Carolina’s focus has varied over time, ranging from dried fish and tropical fruit, to cityscapes and people. Her work is defined by vivid colours and fluid lines, landing somewhere on the spectrum between the robust still life of Cézanne, the observational realism of Hopper’s Nighthawks and the hyper-stylised fluidity of Barnes.
Carolina’s art also pops up around town occasionally. She’s worked with Artists Abroad (AA) for the past year, the collective dedicated to community outreach and cultivating new artists, education and artist interaction. This December, she showed her work at AA’s 22nd annual exhibition, Kaleidoscope, at the Rotunda, Exchange Square. Speaking of the show, she is quick to mention fellow DB-based AA member Eleanor McColl and Pui O’s Martin Lever, who was the guest artist at the recent Rotunda show.
As satisfying as AA is – it has donated murals to the Duchess of Kent Children’s Hospital, the SPCA and the Chi Heng Foundation – Carolina has started toying with the idea of going bigger for herself. “I don’t want to be unfair, but I want to focus on my own exhibition next,” she says. “Let’s see what happens.”
Artists often talk about influences, but Carolina prefers to talk inspirations, which right now are the everyday comings-and-goings around her in DB. While admitting to a lack of blinding ambition (which she supposes is a bad thing for an artist), Carolina is thankful for her healthy sense of expediency. “Life has given me many good opportunities along the way and I took them, and I’m inspired by what I see and experience,” she says of DB in particular.

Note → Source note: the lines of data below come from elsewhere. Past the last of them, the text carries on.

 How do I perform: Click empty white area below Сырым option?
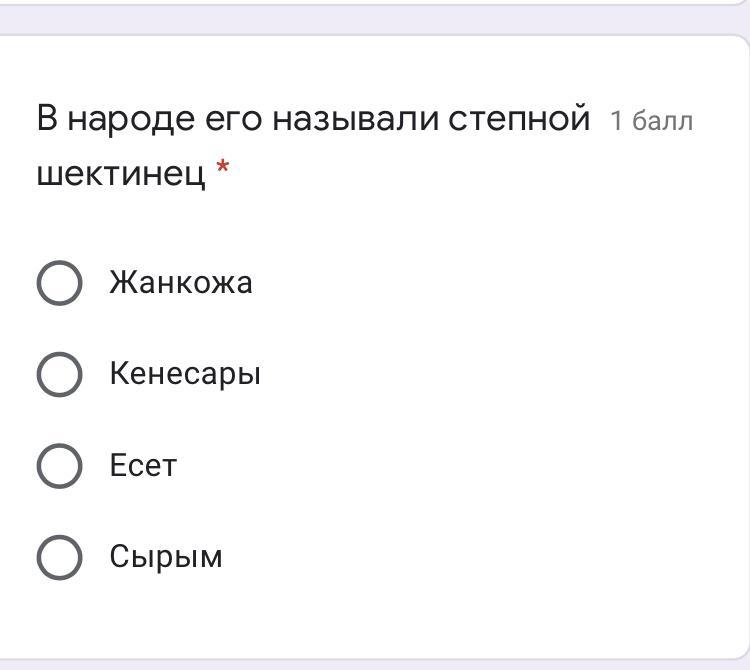(373, 622)
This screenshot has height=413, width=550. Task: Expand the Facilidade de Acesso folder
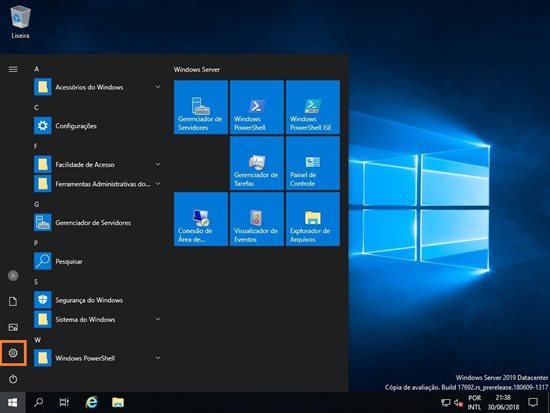pyautogui.click(x=98, y=165)
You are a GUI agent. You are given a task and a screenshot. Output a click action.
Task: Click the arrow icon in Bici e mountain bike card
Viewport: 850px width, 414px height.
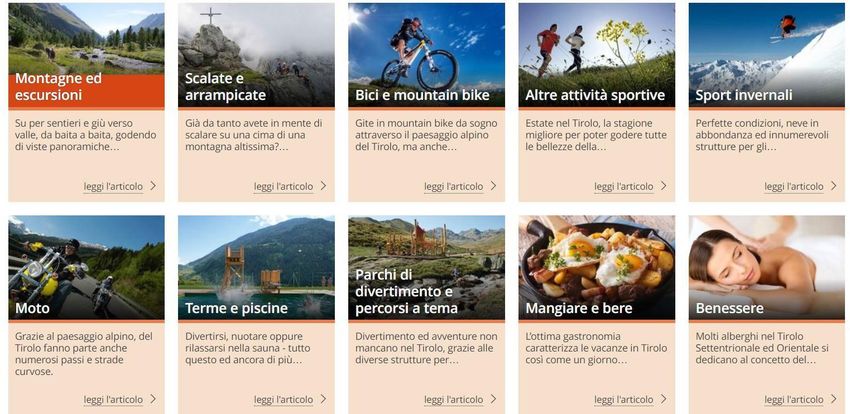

DB’s much-admired garbage lady and the subculture of domestic helpers are two such inspirations. Domestic helpers creep up in most plaza conversations, and their Sunday rituals “fascinate” Carolina.
The enigmatic garbage lady’s determination is what she hoped to capture on canvas.
Carolina’s next subject is likely to be a boy looking out of a bus window, after that it’s anyone’s guess. One thing is sure, it will be as honest as Carolina herself. “I’ve always done what needed to be done, and worked when I had to. But I’ve never compromised my art. This is my stuff,” she finishes, looking the most serious she has all afternoon. “You can never compromise your own truth.”